# [Text and item location entries]

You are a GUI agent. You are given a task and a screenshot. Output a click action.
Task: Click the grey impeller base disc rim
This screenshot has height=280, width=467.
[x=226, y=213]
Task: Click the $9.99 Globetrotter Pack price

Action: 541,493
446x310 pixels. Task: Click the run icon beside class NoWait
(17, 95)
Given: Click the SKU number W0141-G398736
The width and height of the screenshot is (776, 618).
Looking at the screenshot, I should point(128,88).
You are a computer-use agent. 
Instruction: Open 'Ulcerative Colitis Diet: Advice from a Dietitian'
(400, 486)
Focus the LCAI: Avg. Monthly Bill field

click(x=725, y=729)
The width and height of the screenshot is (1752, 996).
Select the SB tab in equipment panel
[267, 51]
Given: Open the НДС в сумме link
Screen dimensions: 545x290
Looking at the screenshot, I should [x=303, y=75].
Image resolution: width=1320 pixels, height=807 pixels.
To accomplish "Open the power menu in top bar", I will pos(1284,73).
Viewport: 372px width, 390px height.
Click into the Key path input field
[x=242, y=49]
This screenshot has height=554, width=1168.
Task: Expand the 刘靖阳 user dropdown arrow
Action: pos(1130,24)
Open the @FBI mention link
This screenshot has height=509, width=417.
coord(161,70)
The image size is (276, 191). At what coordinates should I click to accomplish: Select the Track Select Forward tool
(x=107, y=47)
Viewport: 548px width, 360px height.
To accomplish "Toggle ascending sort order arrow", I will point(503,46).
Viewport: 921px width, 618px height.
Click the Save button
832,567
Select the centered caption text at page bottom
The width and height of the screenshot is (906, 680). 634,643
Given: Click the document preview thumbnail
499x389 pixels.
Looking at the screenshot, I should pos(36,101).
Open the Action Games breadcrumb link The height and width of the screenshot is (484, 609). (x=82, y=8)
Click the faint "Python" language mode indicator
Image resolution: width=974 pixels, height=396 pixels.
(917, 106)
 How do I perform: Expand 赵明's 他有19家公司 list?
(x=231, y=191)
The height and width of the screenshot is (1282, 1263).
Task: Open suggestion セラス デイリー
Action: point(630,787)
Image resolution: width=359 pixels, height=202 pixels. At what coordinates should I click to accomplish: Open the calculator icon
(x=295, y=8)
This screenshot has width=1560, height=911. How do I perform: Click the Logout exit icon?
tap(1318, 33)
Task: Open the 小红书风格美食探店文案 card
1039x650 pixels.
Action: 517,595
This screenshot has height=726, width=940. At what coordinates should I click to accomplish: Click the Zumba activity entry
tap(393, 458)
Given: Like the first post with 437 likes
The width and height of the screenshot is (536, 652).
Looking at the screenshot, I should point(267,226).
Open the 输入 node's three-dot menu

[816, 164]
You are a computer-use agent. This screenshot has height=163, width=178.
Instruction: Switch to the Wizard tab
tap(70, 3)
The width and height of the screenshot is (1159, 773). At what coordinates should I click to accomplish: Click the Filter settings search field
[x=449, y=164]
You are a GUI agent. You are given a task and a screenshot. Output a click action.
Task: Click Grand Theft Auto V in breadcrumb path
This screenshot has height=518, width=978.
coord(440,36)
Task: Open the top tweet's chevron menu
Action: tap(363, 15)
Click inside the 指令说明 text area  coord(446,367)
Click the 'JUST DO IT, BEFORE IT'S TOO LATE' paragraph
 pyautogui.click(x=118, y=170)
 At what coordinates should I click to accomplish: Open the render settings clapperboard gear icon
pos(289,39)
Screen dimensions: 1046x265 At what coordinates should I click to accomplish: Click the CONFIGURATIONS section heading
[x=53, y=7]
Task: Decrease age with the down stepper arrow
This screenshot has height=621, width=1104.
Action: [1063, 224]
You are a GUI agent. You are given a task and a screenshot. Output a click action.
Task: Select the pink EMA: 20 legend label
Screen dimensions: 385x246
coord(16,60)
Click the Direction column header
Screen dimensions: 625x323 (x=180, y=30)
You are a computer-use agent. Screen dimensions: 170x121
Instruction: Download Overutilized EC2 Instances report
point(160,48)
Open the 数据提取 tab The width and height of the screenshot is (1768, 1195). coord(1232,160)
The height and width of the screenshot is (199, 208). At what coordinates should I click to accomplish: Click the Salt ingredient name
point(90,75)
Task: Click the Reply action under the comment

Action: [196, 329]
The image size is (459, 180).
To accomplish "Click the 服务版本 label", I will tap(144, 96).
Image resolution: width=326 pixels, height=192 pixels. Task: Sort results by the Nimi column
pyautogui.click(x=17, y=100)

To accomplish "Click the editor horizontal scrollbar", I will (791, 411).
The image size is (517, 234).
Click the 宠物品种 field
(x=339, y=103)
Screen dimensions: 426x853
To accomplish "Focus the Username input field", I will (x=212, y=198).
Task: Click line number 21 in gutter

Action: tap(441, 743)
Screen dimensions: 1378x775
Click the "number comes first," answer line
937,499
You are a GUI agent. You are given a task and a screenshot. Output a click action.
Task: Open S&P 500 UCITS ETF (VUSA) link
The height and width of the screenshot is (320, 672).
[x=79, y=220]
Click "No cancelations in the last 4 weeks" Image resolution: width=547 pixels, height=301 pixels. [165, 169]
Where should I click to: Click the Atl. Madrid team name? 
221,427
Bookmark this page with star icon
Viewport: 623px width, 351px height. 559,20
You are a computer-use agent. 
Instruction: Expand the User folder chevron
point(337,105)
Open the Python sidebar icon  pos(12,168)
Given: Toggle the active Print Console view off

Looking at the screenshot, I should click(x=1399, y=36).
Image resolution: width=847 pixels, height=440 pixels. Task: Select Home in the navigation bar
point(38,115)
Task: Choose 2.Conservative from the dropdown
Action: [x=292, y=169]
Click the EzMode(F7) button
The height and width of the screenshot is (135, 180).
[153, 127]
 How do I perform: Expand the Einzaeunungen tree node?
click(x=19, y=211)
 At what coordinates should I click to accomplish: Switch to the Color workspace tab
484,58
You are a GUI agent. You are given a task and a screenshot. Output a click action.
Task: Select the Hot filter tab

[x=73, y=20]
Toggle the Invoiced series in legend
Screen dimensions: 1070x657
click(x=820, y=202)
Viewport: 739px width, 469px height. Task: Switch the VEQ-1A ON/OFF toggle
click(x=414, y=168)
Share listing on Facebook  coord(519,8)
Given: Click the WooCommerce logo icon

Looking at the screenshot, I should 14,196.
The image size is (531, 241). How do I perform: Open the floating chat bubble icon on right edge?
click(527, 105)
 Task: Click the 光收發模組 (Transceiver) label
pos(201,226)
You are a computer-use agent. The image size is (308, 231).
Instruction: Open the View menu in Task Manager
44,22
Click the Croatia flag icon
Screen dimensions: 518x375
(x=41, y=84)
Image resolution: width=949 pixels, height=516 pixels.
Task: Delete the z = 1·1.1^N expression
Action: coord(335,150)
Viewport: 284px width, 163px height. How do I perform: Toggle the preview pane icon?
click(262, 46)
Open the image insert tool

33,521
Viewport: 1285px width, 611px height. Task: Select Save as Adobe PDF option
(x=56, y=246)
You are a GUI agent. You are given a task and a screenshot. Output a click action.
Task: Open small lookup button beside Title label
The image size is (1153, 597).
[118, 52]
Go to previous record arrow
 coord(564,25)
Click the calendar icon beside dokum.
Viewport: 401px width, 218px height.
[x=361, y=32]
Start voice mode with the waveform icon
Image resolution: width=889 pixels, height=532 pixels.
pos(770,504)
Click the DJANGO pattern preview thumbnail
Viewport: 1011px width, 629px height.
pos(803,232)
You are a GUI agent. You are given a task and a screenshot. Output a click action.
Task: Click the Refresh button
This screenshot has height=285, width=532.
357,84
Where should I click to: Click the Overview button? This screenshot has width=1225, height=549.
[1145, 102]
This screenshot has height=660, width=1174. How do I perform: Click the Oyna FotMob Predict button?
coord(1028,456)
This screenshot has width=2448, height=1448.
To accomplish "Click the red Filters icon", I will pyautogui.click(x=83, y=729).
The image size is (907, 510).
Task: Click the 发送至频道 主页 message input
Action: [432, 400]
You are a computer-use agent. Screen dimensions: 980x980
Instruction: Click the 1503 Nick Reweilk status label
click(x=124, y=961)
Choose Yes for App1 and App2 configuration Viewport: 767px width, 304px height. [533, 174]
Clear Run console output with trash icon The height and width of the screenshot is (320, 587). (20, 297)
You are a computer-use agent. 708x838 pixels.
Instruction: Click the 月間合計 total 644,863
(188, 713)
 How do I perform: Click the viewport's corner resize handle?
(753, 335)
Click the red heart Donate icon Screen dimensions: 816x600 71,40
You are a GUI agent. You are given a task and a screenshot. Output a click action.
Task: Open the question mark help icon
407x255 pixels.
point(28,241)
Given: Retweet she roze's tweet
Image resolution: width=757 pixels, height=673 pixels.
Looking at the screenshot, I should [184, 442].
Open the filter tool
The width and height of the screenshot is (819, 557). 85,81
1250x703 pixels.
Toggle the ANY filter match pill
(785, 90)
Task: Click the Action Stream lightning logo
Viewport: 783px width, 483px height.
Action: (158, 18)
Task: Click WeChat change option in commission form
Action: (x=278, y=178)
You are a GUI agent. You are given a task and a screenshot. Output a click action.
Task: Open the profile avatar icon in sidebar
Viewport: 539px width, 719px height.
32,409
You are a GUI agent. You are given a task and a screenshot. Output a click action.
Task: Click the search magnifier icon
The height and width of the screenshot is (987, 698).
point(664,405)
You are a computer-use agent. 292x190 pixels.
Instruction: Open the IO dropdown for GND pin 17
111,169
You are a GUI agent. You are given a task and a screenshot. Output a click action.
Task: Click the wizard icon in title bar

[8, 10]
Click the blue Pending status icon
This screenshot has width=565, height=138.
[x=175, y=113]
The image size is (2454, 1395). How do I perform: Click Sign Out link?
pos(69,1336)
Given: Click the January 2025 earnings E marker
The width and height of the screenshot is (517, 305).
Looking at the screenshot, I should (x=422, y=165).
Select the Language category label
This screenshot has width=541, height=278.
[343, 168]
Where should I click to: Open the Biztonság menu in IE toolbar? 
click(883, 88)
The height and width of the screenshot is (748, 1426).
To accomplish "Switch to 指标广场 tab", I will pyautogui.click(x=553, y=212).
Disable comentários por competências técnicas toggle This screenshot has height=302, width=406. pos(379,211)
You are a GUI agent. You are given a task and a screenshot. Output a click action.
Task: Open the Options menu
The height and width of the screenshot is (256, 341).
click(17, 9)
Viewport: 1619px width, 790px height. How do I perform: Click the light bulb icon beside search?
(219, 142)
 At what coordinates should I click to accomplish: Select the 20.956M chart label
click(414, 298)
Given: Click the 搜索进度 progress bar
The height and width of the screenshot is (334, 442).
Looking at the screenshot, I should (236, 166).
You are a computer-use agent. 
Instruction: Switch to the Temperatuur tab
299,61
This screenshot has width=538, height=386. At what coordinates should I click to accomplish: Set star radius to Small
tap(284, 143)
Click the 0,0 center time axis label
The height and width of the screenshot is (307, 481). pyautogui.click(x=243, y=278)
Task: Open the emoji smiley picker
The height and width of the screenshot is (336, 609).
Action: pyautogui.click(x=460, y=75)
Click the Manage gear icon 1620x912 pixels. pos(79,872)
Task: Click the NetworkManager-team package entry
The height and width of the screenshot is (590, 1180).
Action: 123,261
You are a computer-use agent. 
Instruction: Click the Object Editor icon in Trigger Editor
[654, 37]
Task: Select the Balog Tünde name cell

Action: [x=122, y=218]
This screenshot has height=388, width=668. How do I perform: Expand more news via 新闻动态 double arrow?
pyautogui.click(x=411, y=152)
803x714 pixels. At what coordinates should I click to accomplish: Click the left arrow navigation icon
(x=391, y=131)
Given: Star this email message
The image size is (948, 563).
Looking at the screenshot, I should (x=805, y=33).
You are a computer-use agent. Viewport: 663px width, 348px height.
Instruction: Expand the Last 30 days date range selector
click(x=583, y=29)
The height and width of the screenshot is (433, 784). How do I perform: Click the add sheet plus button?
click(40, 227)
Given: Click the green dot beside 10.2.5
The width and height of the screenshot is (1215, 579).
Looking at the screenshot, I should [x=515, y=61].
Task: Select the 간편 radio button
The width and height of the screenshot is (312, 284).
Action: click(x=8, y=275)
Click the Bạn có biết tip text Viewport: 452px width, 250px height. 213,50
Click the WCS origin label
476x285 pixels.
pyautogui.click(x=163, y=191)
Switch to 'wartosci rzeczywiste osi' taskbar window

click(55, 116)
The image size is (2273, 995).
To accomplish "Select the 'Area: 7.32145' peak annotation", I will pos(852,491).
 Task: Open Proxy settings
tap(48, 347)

# [TASK TO COMPLETE]
Reproduce the entries line for line, starting at the line containing "How do I perform: Click the viewport's" and ending after the line containing "Looking at the screenshot, I should [184, 442].".

# [FINISHED TASK]
 How do I perform: Click the viewport's corner resize handle?
(753, 335)
Click the red heart Donate icon Screen dimensions: 816x600 71,40
You are a GUI agent. You are given a task and a screenshot. Output a click action.
Task: Open the question mark help icon
407x255 pixels.
point(28,241)
Given: Retweet she roze's tweet
Image resolution: width=757 pixels, height=673 pixels.
Looking at the screenshot, I should [184, 442].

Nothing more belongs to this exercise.